We will not complicate the class constructor in any way, but only set some default values. You can use any of your values here. I recommend, however, that you specify the most commonly used parameters. This will make it easier for you to specify them later in the program code.

CLayerDescription::CLayerDescription(void)   :  type(defNeuronBase),
                                                count(100),
                                                window(100),
                                                step(100),
                                                layers(1),
                                                activation(AF_TANH),
                                                optimization(Adam),
                                                probability(0.1),
                                                batch(100)
  {
   activation_params = VECTOR::Ones(2);
   activation_params[1] = 0;
  }

Now let's get back to why it was important to inherit from CObject. Here everything is quite straightforward: we have created an object to describe one neural layer but not the whole neural network. We have not yet specified the total number of layers and their sequence.

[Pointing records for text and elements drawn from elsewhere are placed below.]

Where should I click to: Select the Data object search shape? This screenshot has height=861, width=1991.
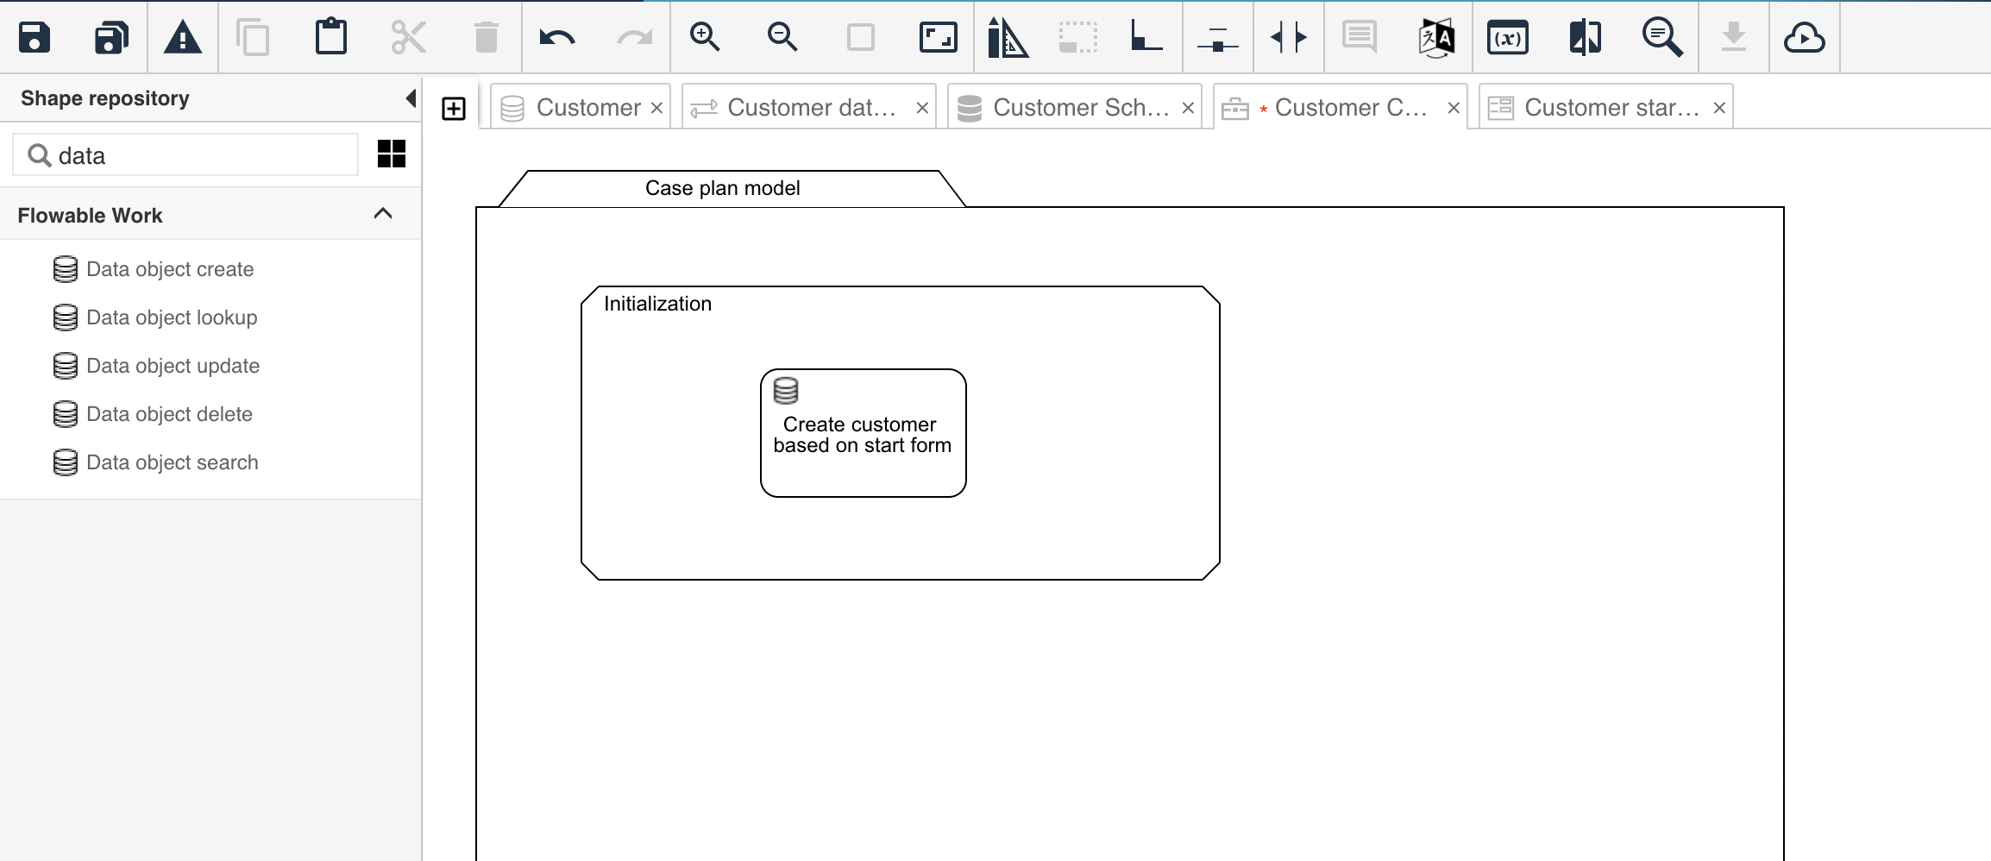click(x=172, y=462)
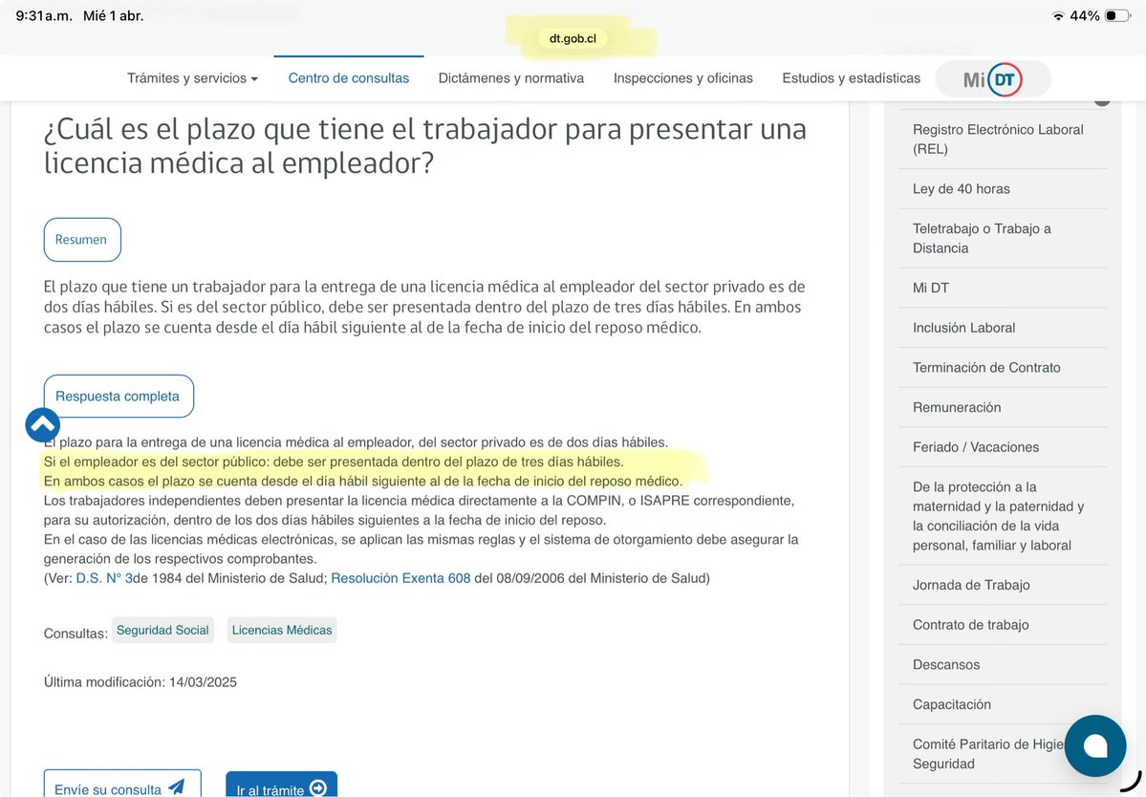Open Estudios y estadísticas
This screenshot has height=797, width=1146.
pos(851,79)
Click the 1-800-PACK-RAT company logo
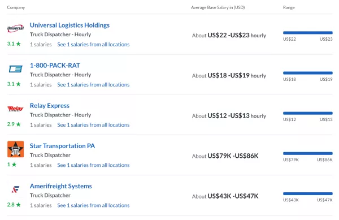Screen dimensions: 339x220 pos(16,69)
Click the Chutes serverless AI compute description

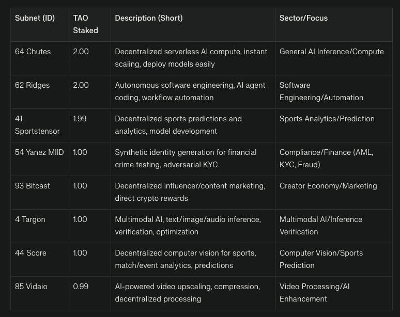[x=191, y=58]
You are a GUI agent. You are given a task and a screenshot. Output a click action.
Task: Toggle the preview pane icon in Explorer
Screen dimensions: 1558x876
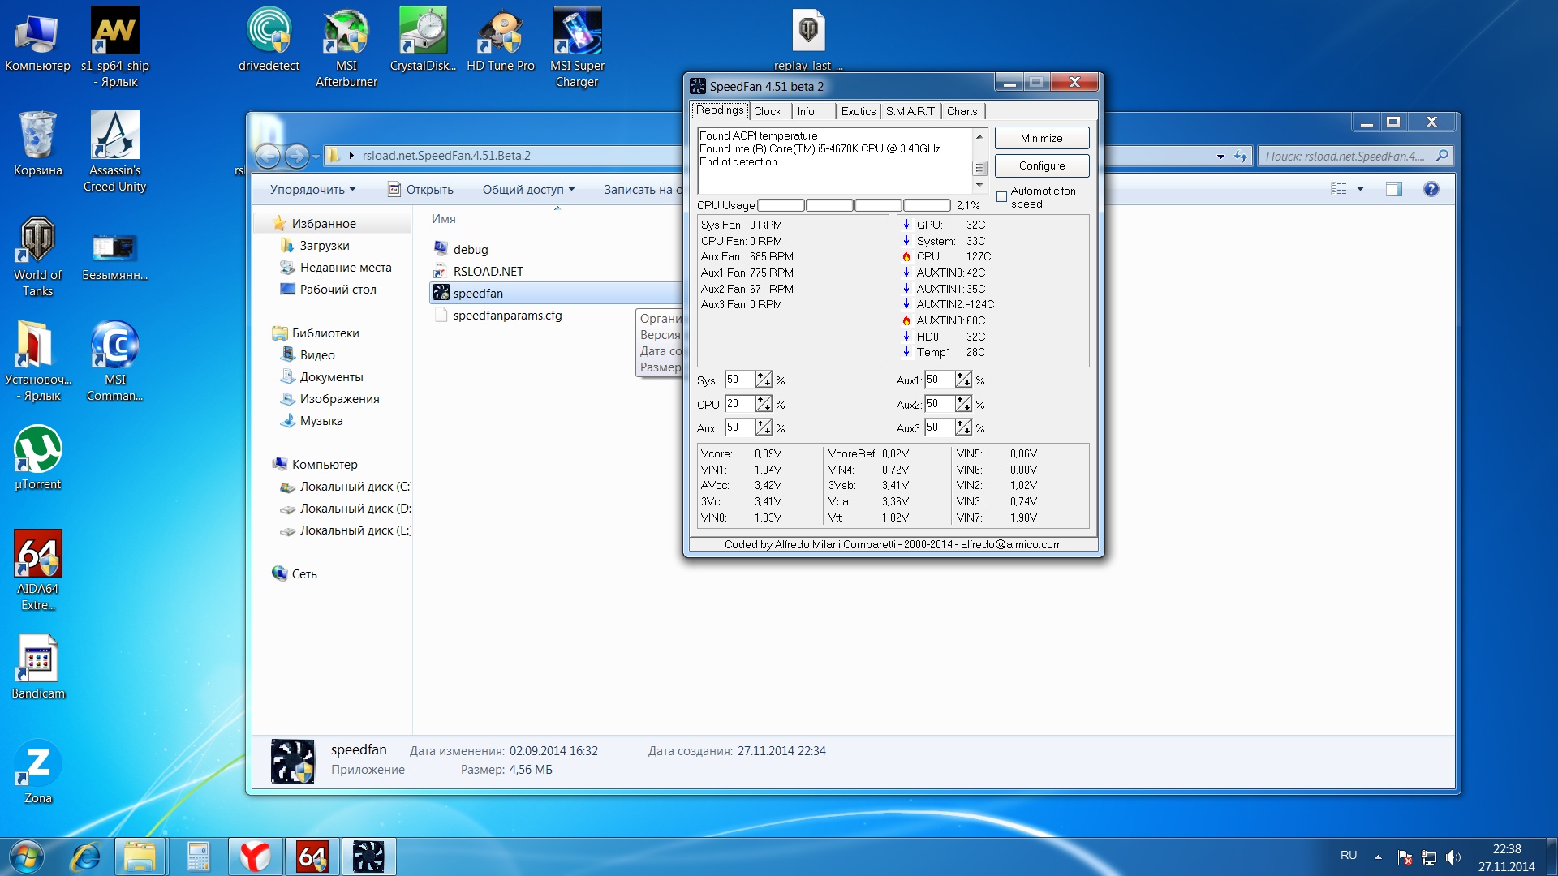(x=1394, y=189)
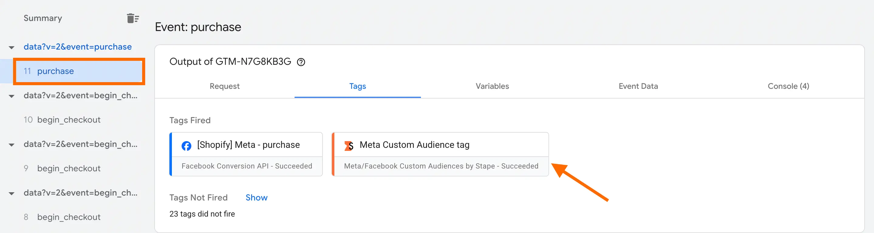Open the Request tab

[x=224, y=86]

I decided not to complicate the process and use the CArrayObj class from the standard MQL5 library. This is a dynamic array class for storing pointers to CObject objects and their successors. Hence, we can write our neural layer description objects into it. In this way, we address the issue of a container for storing and transmitting information about neural networks. The sequence of neural layers will correspond to the sequence of stored descriptions from the zero-index input layer to the output layer.

In my opinion, this is a rather simple and intuitive way to describe the structure of a neural network. But every reader can make use of their own developments.